1/ The House and Senate passed a stopgap spending bill to prevent a partial government shutdown this weekend, sending the measure to Biden as Congress continues to struggle with approving all 12 appropriations bills that fund the government. The short-term spending package – the third since September – will extend current funding for the FDA, Energy, Agriculture, and Veterans Affairs through March 1, with funding for the rest of the government, including the Pentagon, continuing through March 8. Lawmakers, however, are in session together for six days prior to the March 1 deadline, and for 10 days before the March 8 deadline. The Senate passed the legislation, 77-18, followed by the House, 314-108, hours later, after 13 hardline Republicans – who have repeatedly held the chamber hostage in retaliation for the spending deal Speaker Mike Johnson reached with Democrats – launched a last-minute campaign to attach partisan border security measures to the funding package. (Politico / Washington Post / New York Times / Wall Street Journal / NBC News)

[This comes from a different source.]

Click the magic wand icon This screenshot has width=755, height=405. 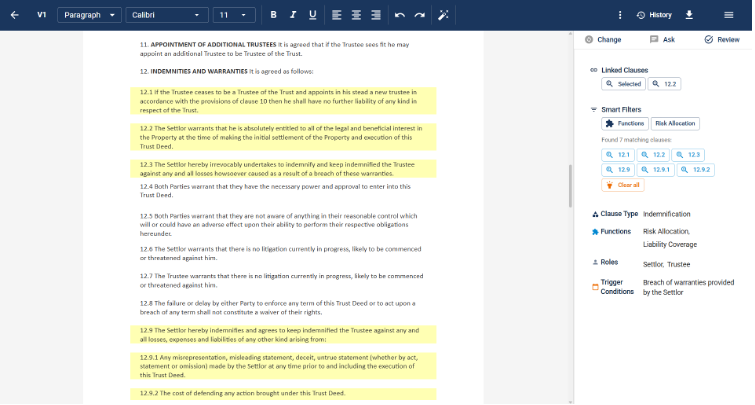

2/ A Justice Department investigation into the 2022 school shooting in Uvalde, Texas, found “cascading failures” and “no urgency” by law enforcement before, during, and after the attack that killed 19 children and two teachers. “Had law enforcement agencies followed generally accepted practices in an active shooter situation and gone right after the shooter to stop him, lives would have been saved and people would have survived,” Attorney General Merrick Garland said in announcing the 600-page report, adding that the law enforcement response was a “failure that should not have happened.” For 77 minutes, nearly 400 law enforcement officers failed to intervene as an 18-year-old gunman with a semiautomatic rifle remained inside a pair of connected fourth grade classrooms. “During that period, no one assumed a leadership role to direct the response towards the active shooter, provide situational status to responding officers, establish some form of incident command, or clearly assume and communicate the role of incident commander,” the report said. All told, fewer than 10 law enforcement officers on the scene that day are known to have either been fired or resigned. (Associated Press / New York Times / Washington Post / NBC News / Wall Street Journal / NPR / Politico / USA Today)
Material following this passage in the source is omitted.